> TEXTO FUENTE:
Winston Churchill y el Diablo
        Nadie dice que no se critique a Macri o a Vidal.
        Pero veamos. Durante la Segunda Guerra Mundial, algunos criticaron a Winston Churchill por aceptar la alianza con la Unión Sovietica para derrotar a Hitler. Churchill había sido uno de los enemigos más duros del gobierno bolchevique, e incluso se opuso sin éxito a que Gran Bretaña le diera reconocimiento diplomático. Ante esto, Churchill respondió -en una frase famosa-: Si Hitler invadiera el infierno, yo haría en el Parlamento alguna referencia favorable al Diablo.
        Churchill aclaró que no retiraba ni una palabra de lo que había dicho sobre la Unión Soviética. Seguía siendo cierto que Stalin era tanto o más asesino que Hitler. Pero quien intentaba invadir Gran Bretaña, y ya había logrado invadir casi toda Europa, era Hitler. No podía Churchill seguir con su discurso contra los bolcheviques para desentenderse de ese peligro y de las opciones realmente disponibles para enfrentarlo.
        Se dirá que Cachanosky no es un estadista y que mucho menos lo es Milei. Pero ellos tampoco pueden desentenderse del camión que viene de frente. Si creían que Macri es el demonio, debieron acordarse del gesto de Churchill.
        De la Rúa tampoco era el demonio, y nadie dijo una palabra a su favor. El mismo día que murió, un periodista tuvo la impudicia de llamarlo inútil en TV. El mejor gesto humano debió venir de afuera y de una cantante, de Shakira. Más que dólares, lo escaso en esta tierra es la decencia. Todavía hay tiempo para enmendarse, pero no mucho.

martes, 27 de agosto de 2019

Elecciones 2019: Ludwig von Mises no es candidato a presidente



        Pregunté ayer a unos amigos por qué preferían que retornara el Kirchnerismo y no que continuara Cambiemos. Antes de las PASO (elecciones primarias) les había hecho la misma pregunta y me habían respondido que querían que se vaya Macri. Insistí con mi pregunta días después interrumpiendo su festejo por la victoria de los Fernández. Recordé que una elección no consiste en decidir quién se va sino fundamentalmente quién entra.
        Entonces pregunté de nuevo: concretamente ¿qué le ven de mejor a los Fernández que a Macri-Pichetto? ¿Por qué es mejor Kicillof que Vidal?

> CONSIGNA 1: Cita del texto fuente el fragmento que comienza en las palabras "Churchill aclaró que" y termina después de "gesto de Churchill.".
> CONSIGNA 2: Por favor, indica qué respondió Churchill en su frase famosa a quienes lo criticaron por aceptar la alianza con la Unión Soviética, según el texto fuente.

> ENTRADAS PROPORCIONADAS:
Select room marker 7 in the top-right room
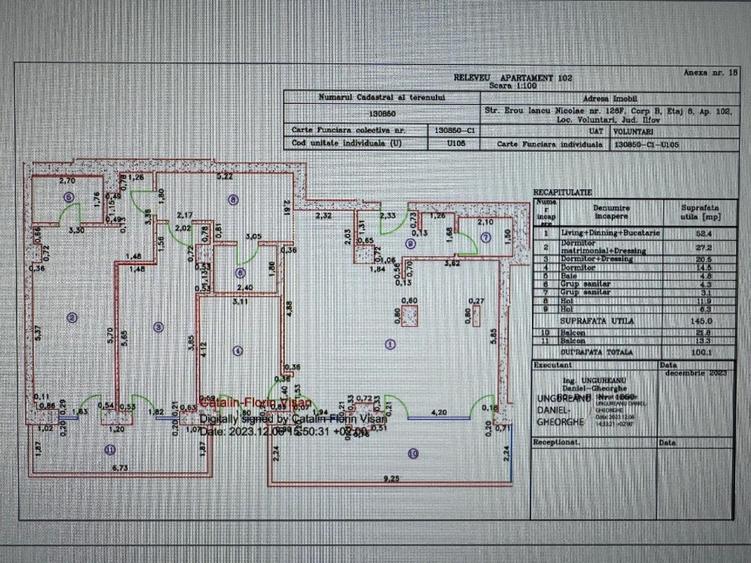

--

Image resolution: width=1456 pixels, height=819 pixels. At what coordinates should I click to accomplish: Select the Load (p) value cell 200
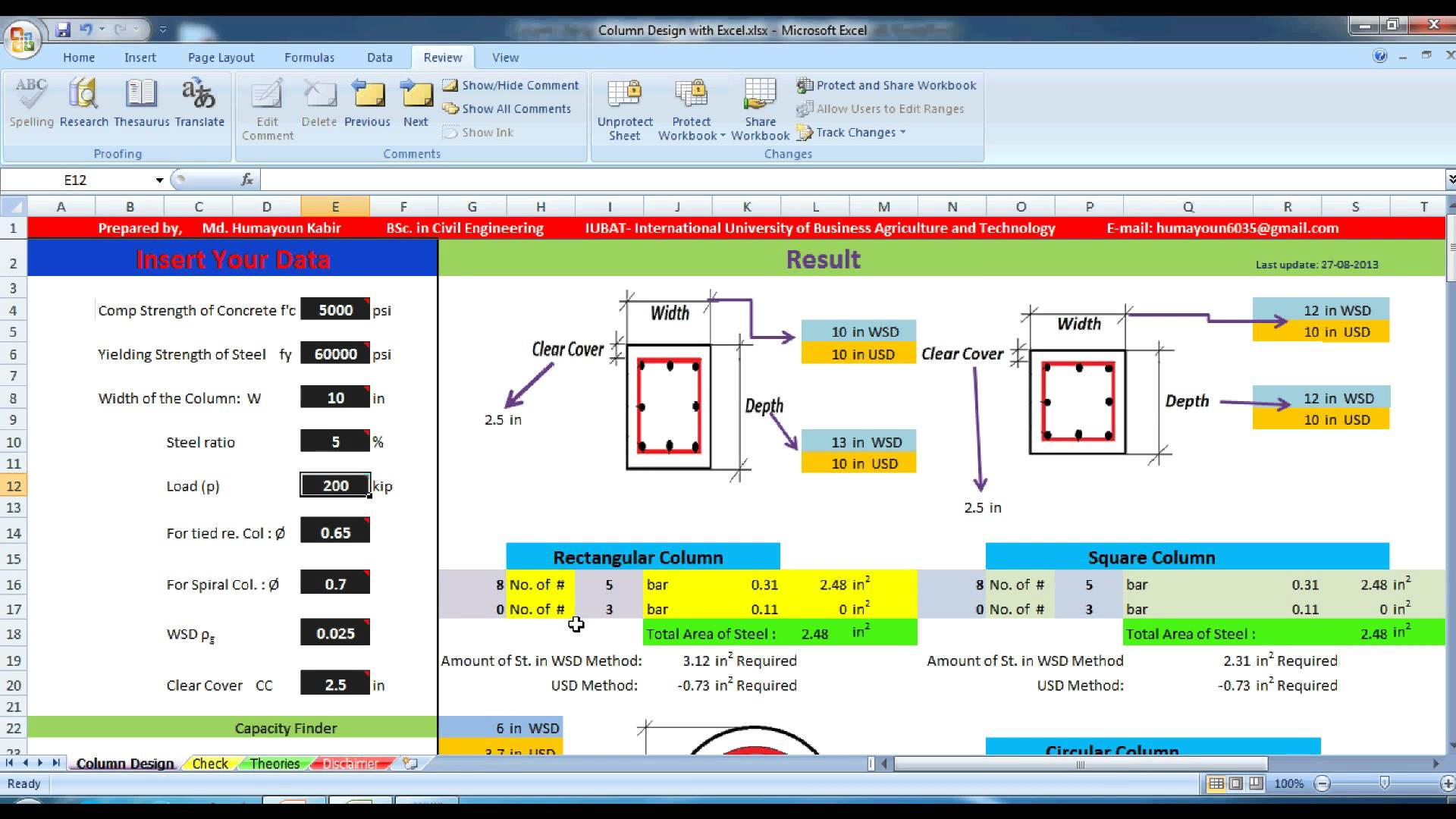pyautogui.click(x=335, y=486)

> RESPUESTA CORRECTA 1:
Churchill aclaró que no retiraba ni una palabra de lo que había dicho sobre la Unión Soviética. Seguía siendo cierto que Stalin era tanto o más asesino que Hitler. Pero quien intentaba invadir Gran Bretaña, y ya había logrado invadir casi toda Europa, era Hitler. No podía Churchill seguir con su discurso contra los bolcheviques para desentenderse de ese peligro y de las opciones realmente disponibles para enfrentarlo.
        Se dirá que Cachanosky no es un estadista y que mucho menos lo es Milei. Pero ellos tampoco pueden desentenderse del camión que viene de frente. Si creían que Macri es el demonio, debieron acordarse del gesto de Churchill.

> RESPUESTA CORRECTA 2: Si Hitler invadiera el infierno, yo haría en el Parlamento alguna referencia favorable al Diablo.